| Article |
════════
National Security Department is a department of the Hong Kong Police Force established on 1 July 2020 under Hong Kong national security law (NSL) to "safeguard" the national security of China. Responsible for arresting pro-democracy politicians in the city, the National Security Department is regarded as the security police after the Hong Kong Special Branch was disbanded in 1995.

With a structure similar to the Special Branch, the National Security Department is led by a Deputy Commissioner of Police. The department may recruit professionals from outside Hong Kong "to provide assistance in the performance of duties for safeguarding national security". Besides, the department shall work with Office for Safeguarding National Security of the CPG in the HKSAR and is supervised by Committee for Safeguarding National Security of the Hong Kong Special Administrative Region.

Duties 
According to Article 17 of the NSL, the duties and functions of the department shall be:
 collecting and analysing intelligence and information concerning national security;
 planning, coordinating and enforcing measures and operations for safeguarding national security;
 investigating offences endangering national security;
 conducting counter-interference investigation and national security review;
 carrying out tasks of safeguarding national security assigned by the Committee for Safeguarding National Security of the Hong Kong Special Administrative Region; and
 performing other duties and functions necessary for the enforcement of this Law [national security law].

Power 
According to Article 43 of the NSL, the department is allowed to take the following actions:
 search of premises, vehicles, vessels, aircraft and other relevant places and electronic devices that may contain evidence of an offence;
 ordering any person suspected of having committed an offence endangering national security to surrender travel documents, or prohibiting the person concerned from leaving the Region;
 freezing of, applying for restraint order, charging order and confiscation order in respect of, and forfeiture of property used or intended to be used for the commission of the offence, proceeds of crime, or other property relating to the commission of the offence;
 requiring a person who published information or the relevant service provider to delete the information or provide assistance;
 requiring a political organisation of a foreign country or outside the mainland, Hong Kong and Macao of the People's Republic of China, or an agent of authorities or a political organisation of a foreign country or outside the mainland, Hong Kong and Macao of the People's Republic of China, to provide information;
 upon approval of the Chief Executive, carrying out interception of communications and conducting covert surveillance on a person who is suspected, on reasonable grounds, of having involved in the commission of an offence endangering national security; and
 requiring a person, who is suspected, on reasonable grounds, of having in possession information or material relevant to investigation, to answer questions and furnish such information or produce such material.
════════
| Directive 1 |
List every duty or function that the text on Hong Kong's National Security Department assigns to the department under Article 17 of the NSL.
| Directive 2 |
According to the text on Hong Kong's National Security Department, what rank does the person who leads the department hold?
| Directive 3 |
Write the next part of the text on Hong Kong's National Security Department, starting after its final sentence.
None of the data plays any part in this work.

| Listed records |
════════
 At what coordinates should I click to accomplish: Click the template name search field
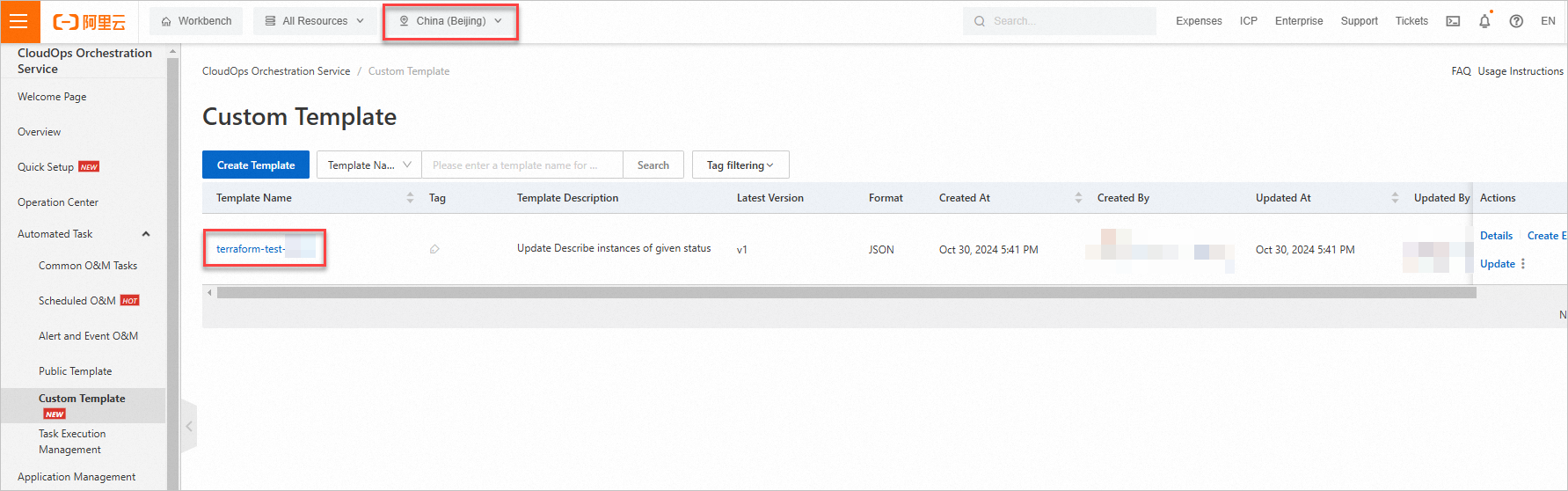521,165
════════
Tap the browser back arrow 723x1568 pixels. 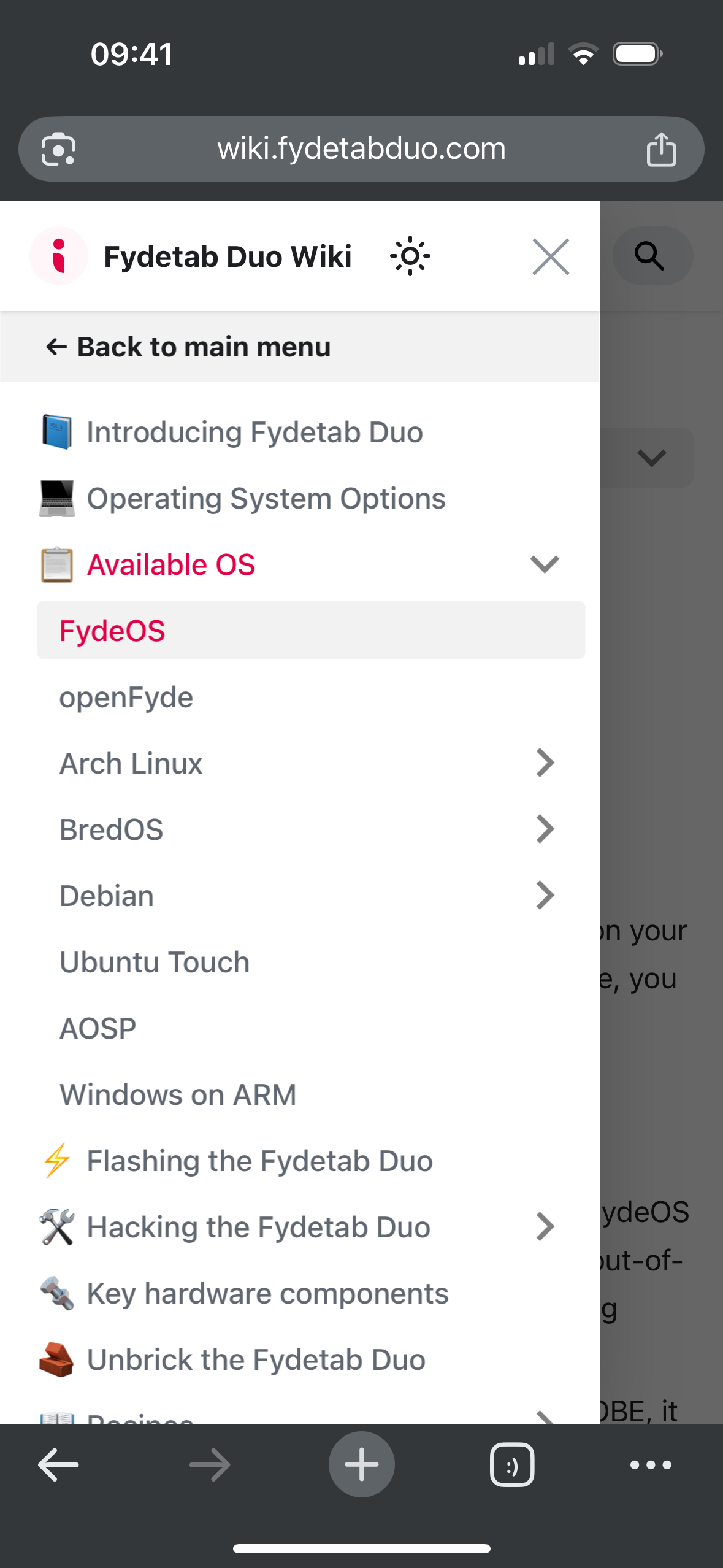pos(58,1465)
════════
| Task result 1 |
1. Collecting and analysing intelligence and information concerning national security
2. Planning, coordinating and enforcing measures and operations for safeguarding national security
3. Investigating offences endangering national security
4. Conducting counter-interference investigation and national security review
5. Carrying out tasks of safeguarding national security assigned by the Committee for Safeguarding National Security of the Hong Kong Special Administrative Region
6. Performing other duties and functions necessary for the enforcement of the national security law

| Task result 2 |
The department is led by a Deputy Commissioner of Police.

| Task result 3 |
The National Security Department is given unprecedented power of bypassing Interception of Communications and Surveillance Ordinance to intercept communication of and monitor anyone suspected of endangering the national security. Warrants from courts are no longer needed for the department to search any premises with possible criminal evidence. Furthermore, the department is responsible for vetting candidates for elections after the election change imposed by the Chinese Government.

Leadership 
 Deputy Commissioner of Police (National Security)
 Edwina Lau (from 3 July 2020)
 Director of National Security, also Senior Assistant Commissioner of Police
 Frederic Choi (until 11 August 2021)
 Kan Kai-yan (from December 2021) 
 Assistant Commissioner of Police, National Security (1)
 Margaret Chiu
 Assistant Commissioner of Police, National Security (2)
 Kelvin Kong

Operations 

The National Security Department has accused and arrested dissenting voices in Hong Kong for "endangering" the national security, including pro-democracy politicians and protestors. Some websites were also reportedly banned by the department, including Hong Kong Watch.

Police in the department had to be vetted to review the allegiance and loyalty to China, non-disclosure agreements are signed also.

Senior police of the department has been sanctioned by the United States, including Edwina Lau, Frederic Choi, for their role in enforcing the NSL.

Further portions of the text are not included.